Сказавши это грустное предвещание, ясеневая фея удалилась, оставив мать-прялку и гостей ее в полном недоумении. Видите ли, за то время, что фея жила затворницей, в мануфактурном королевстве случилась революция: теперь пряжу пряли и ткань ткали специальные быстрые машины, а прялка осталась всего одна, да и то в музее. Пряли на ней специально обученные смотрительницы, ни одна из которых не была принцессой.
Да и в королевстве людей, вернее, во многих королевствах случилась революция тоже. Так что принцев и принцесс теперь и вовсе не сыскать. Выходит, корявая ясеневая фея опростоволосилась?
А вот этого я не знаю. Дело в том, что 18 месяцев юному веретену исполнится как раз пятого числа будущего месяца. Вот я и пишу эту сказку, чтобы предупредить немногих уцелевших королей и королев. Если у вас есть прекрасная дочка, да и не очень прекрасная тоже, не пускайте ее в музей смотреть на старинные орудия труда.

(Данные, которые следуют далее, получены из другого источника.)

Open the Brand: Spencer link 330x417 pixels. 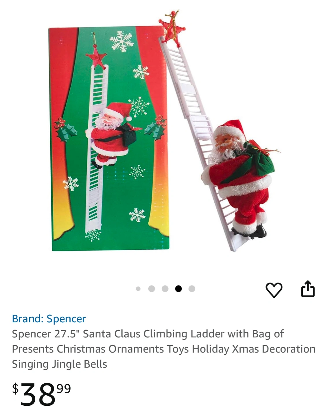pos(49,319)
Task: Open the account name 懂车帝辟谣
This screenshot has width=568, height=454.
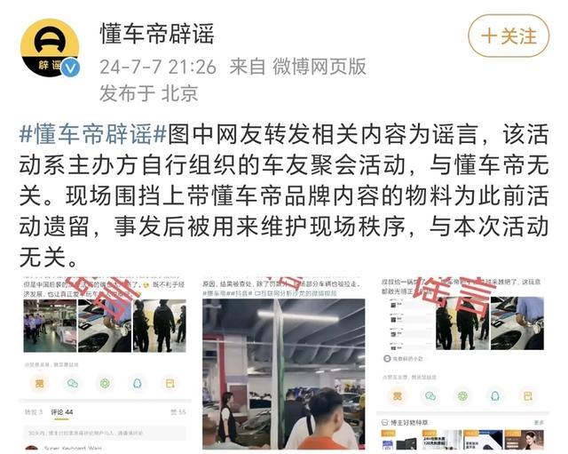Action: 157,34
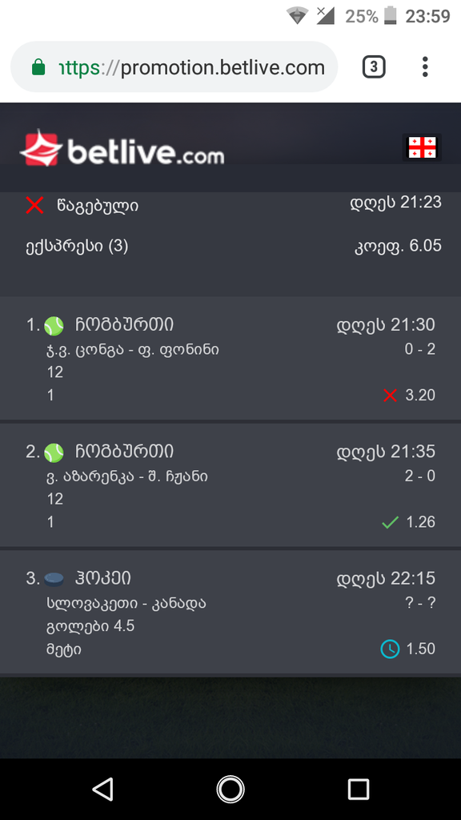Viewport: 461px width, 820px height.
Task: Click the HTTPS padlock in the address bar
Action: 38,67
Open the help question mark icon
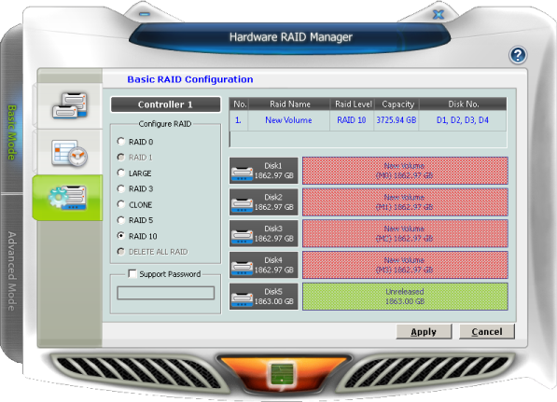557x402 pixels. pos(518,55)
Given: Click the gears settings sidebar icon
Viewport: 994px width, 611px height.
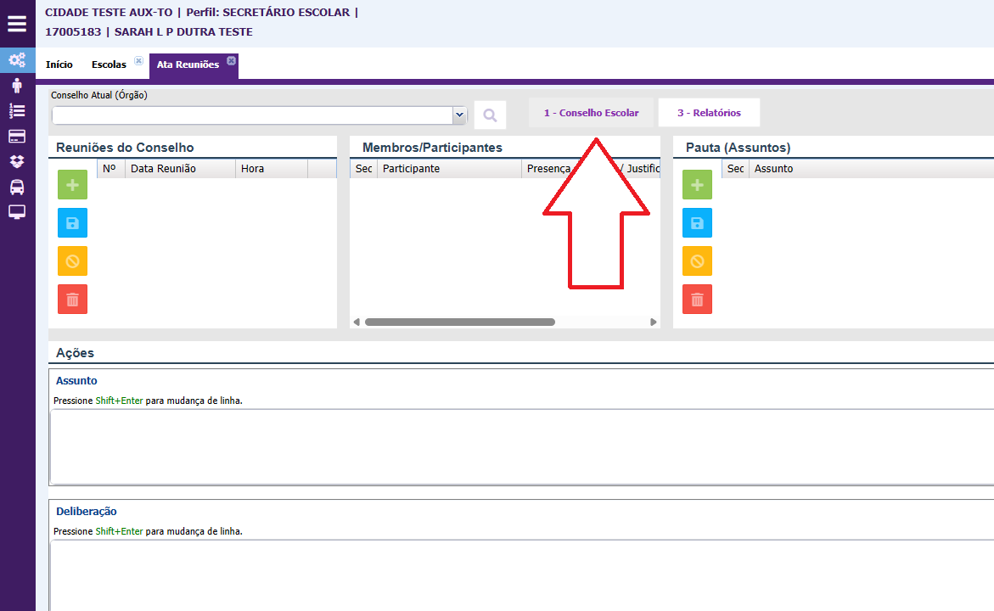Looking at the screenshot, I should point(17,60).
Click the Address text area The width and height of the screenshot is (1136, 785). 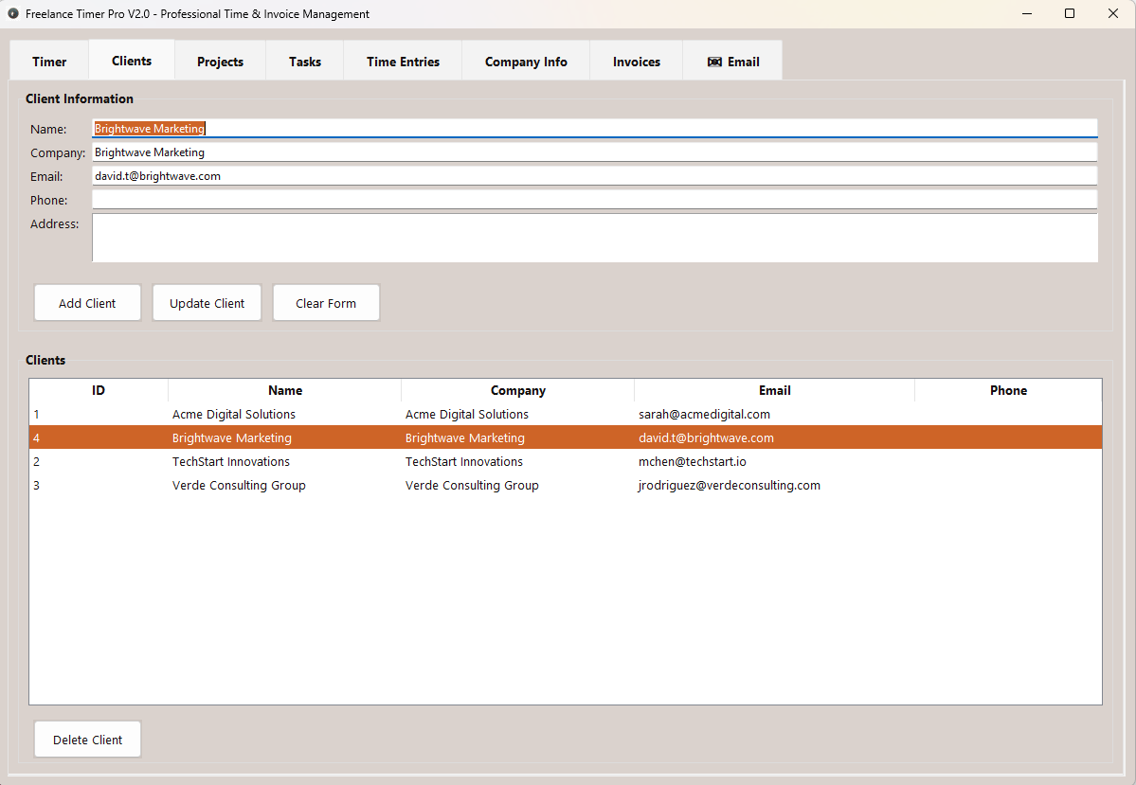pyautogui.click(x=594, y=237)
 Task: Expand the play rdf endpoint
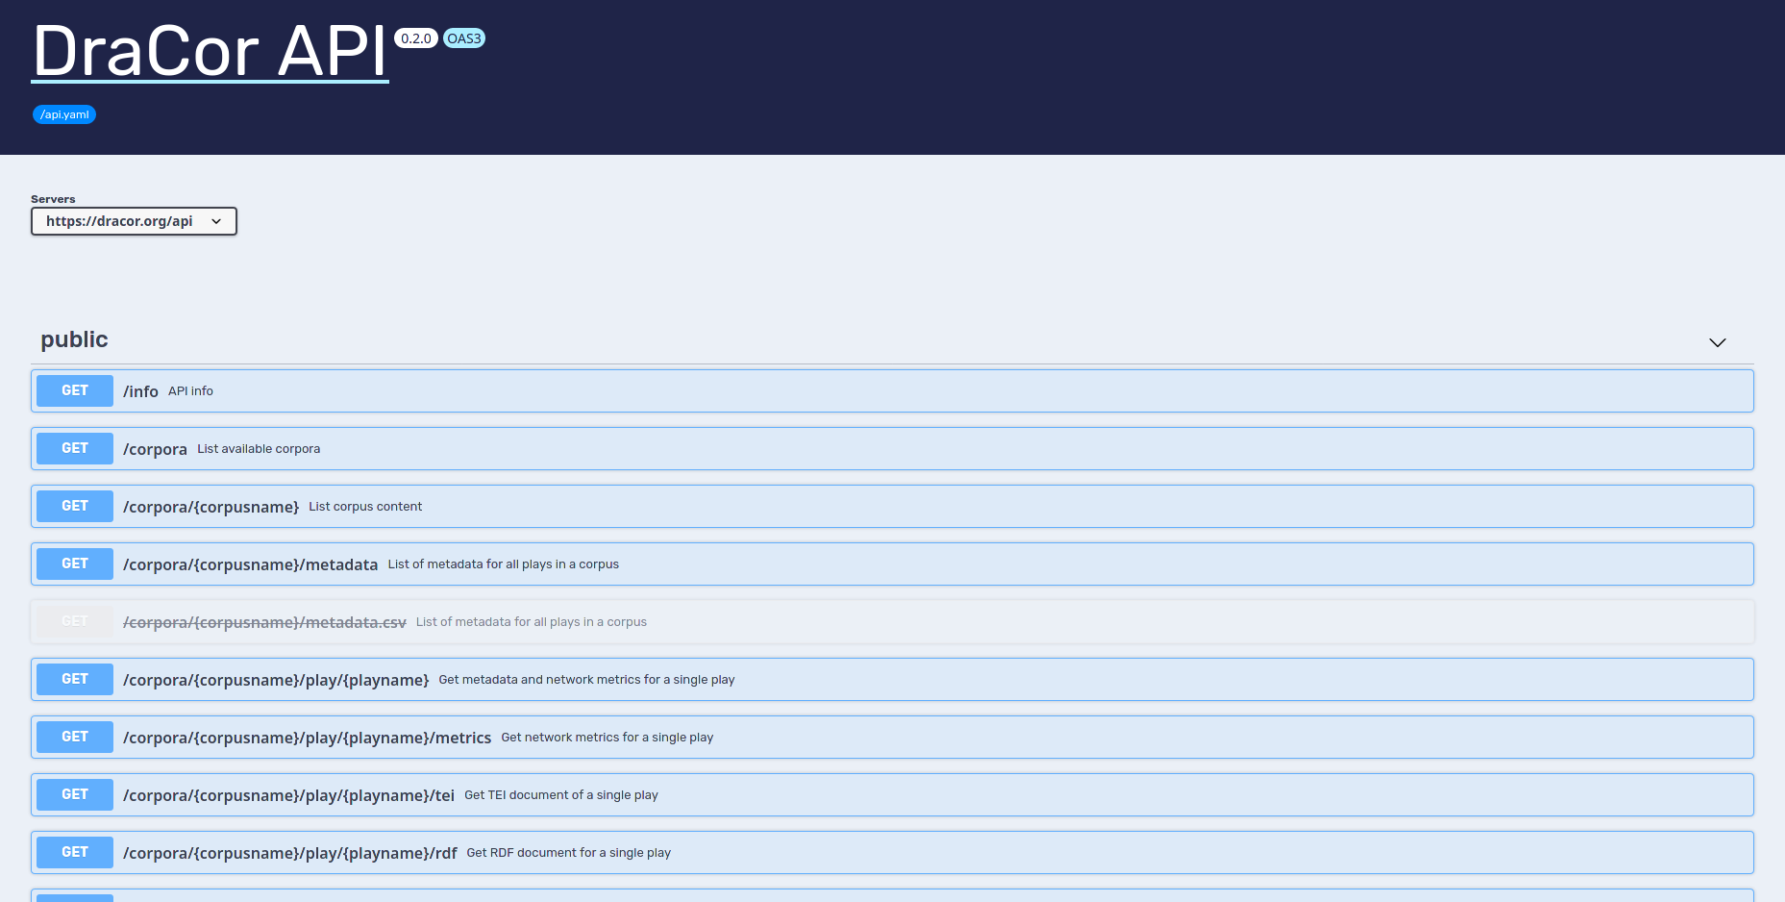click(x=289, y=853)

А лучше отправьте в Монако. Там-то точно уже ни прялок, ни веретен днем с огнем не сыскать.

Показать полностью

Муки творчества

Оле Лукойе склонился над хорошим мальчиком и приготовился раскрыть свой разноцветный зонтик. Добряк заранее представлял себе, какие дивные забавные истории таятся в нем, и весело подхихикивал. А зонтик не раскрылся.
Оле повертел волшебную вещицу в руках, подергал ручку, чертыхнулся в сердцах и задумался. Мальчик был чудесный: послушный, добрый и умный. Он выучил все уроки, не грубил маме, просидел над планшетом ровно те полчаса, которые разрешил папа, и даже съел полную миску листьев салата, заправленных оливковым маслом без соли. Упрекнуть мальчика было не в чем. Волосы его были аккуратно подстрижены, ногти вычищены, зубы тоже. Постель он утром заправлял сам. Даже катался на велосипеде только в отведенных для этого местах. Даже всегда надевал наколенники и шлем, когда рассекал по улицам города на роликах. Даже в девочек жеванной бумагой не плевался.
Мальчик начинал раздражать Оле Лукойе все сильней.
- Черт побери! - прошептал сказочник. - Ну должен же быть у него какой-то недостаток. Может, он дразнил соседскую собаку? Может, он взломал электронный дневник и исправил тройку на пятерку? Может, он на кружке танцев неправильно делал плие?
Но ничего не было записано в книге злых дел об этом исключительно хорошем мальчике. Оле вздохнул, засунул оба зонтика подмышку и пошел к другим, не таким идеальным, детям.

Глина

Жил человек возле синих гор... Ау? Что говорите? Кто-то уже начинал так историю? Ну, во-первых, моя история будет гораздо короче. А во-вторых, что я могу поделать, если мой герой действительно жил возле синих гор? Хотя горы в этой сказке роли почти не сыграли. Или, напротив, сыграли самую трагическую роль.
Впрочем, что я вас все путаю, путаю... Пора начинать. Возле синих гор жил человек. И был этот человек поэтом. И был этот поэт талантлив. Широко вокруг раздавались его стихи, и издалека приходили к нему люди, чтобы он поделился с ними острым словом, мудрым словом или прекрасным словом.
И поэт был вполне себе счастлив, пока однажды не предпринял увеселительную поездку к подножию синих гор. А там, у корней высоких утесов, каменоломы прорыли глубокие шахты, в которых добывали серебро, аметисты и особую голубую глину. В домиках, ютившихся по склонам гор, жили гончары и лепили из голубой глины соблазнительные фигурки прелестных девушек, крутобедрые, точно девушки, кувшины, и огромные плоские тарелки. Поэт остановился возле одного из гончаров и поразился. Из одного и того же куска покорной глины возникали самые разные предметы, возникали и мгновенно исчезали, смятые могучей дланью мастера. И мастер этот был равен Богу.
Задумался поэт и пригорюнился. "Почему? - думал он, - Почему я не могу так же лепить слова, как гончар лепит глину? Почему я вынужден довольствоваться готовыми и колкими, точно февральский снег, несовершенными фонемами, которые придумал неизвестно какой дикий человек, только и умевший, что выть и рычать? Почему мое творчество заключено в клетку примитивного языка, не способного выражать возвышенные чувства и глубокие размышления?"
И так думал поэт, думал и однажды, когда утром, как обычно, его разбудила немного постаревшая, но все еще милая жена, в ответ на ее "Доброе утро!" ответил:
- Хлар гумандражи!
- Что с тобой, дорогой? - удивилась жена.
- Ашма килиру. Хитар андростика нури. - объяснил поэт.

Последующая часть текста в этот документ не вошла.